Friday, September 5, 2014

Crosby, Stills, and Nash, Demos (2009)



Greg Demos is a god of rock. Dude is old, wears tight leather pants, wipes out on the Letterman show like it ain't no thang, and throttles his bass like someone living the dream, not going through the motions (ahem, Messrs. CS&N).

In my fantasy version of this album, Demos joins the three crusty old fogeys and shakes something loose, something vital and vibrant and raunchy, like the opposite of Rick Rubin ossifying geezers into statesmen, and they all bash out a bunch of garage jams like the Byrds were secretly just the Troggs with some jangle all along.

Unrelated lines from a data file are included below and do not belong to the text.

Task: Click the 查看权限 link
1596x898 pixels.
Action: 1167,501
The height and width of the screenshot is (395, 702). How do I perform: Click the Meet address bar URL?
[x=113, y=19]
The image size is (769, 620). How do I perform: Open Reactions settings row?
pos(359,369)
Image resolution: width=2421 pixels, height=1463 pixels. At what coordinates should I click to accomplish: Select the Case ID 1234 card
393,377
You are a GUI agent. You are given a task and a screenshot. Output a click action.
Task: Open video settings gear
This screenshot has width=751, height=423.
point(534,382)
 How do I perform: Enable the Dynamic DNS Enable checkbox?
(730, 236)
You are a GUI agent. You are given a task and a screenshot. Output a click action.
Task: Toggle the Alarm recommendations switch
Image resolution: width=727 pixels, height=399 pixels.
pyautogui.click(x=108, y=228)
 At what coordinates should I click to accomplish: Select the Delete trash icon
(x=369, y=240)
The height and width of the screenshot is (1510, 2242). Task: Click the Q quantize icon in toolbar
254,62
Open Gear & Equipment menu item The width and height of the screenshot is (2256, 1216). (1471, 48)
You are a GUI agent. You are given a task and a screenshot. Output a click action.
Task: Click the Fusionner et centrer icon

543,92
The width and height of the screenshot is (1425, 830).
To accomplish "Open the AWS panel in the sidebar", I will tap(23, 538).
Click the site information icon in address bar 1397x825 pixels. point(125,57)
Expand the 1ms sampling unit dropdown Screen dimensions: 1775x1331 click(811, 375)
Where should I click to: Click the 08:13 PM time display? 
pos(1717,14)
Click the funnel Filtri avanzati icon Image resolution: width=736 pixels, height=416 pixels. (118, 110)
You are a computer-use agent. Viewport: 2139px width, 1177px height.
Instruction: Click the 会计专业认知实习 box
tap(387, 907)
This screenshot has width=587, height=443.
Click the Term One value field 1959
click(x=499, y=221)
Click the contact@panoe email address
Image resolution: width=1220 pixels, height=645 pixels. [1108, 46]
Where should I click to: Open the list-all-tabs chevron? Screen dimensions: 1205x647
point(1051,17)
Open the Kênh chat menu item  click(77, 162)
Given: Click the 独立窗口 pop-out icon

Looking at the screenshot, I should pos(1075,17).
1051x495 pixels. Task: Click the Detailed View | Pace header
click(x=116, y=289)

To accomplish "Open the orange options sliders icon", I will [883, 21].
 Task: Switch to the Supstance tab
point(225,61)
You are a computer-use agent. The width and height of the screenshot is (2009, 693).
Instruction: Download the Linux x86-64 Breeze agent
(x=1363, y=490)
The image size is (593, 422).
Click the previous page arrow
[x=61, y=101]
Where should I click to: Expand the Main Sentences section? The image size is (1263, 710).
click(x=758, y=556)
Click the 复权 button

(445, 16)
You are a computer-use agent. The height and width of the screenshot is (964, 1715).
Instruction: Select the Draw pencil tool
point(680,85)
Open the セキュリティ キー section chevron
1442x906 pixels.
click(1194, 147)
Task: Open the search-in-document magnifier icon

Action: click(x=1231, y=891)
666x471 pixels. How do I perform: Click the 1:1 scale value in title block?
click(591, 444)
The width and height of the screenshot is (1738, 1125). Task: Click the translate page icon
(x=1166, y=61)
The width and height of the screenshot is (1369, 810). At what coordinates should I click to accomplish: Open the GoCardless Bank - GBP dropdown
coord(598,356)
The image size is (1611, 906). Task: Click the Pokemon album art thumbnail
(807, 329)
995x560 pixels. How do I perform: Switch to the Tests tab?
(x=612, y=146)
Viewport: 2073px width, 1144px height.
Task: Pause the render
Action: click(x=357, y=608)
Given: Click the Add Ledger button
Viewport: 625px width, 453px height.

Alas, this is not my fantasy LP. It is all too literal demos. So we get these songs stripped down, back in ye olden times, shorn not only of full arrangements but even of the harmonies that were the only thing ever making CSN conceivably worthwhile. Thus we see the songwriting sinews of “Almost Cut My Hair” and “Marrakesh Express,” but anyone listening to those songs for the songwriting has a vastly different, and incomprehensibly sadder, understanding of music from me.

“Love the One You’re With” had a different melody originally, that’s almost interesting to note. Otherwise, a total wash. Fewer demos, more Demos.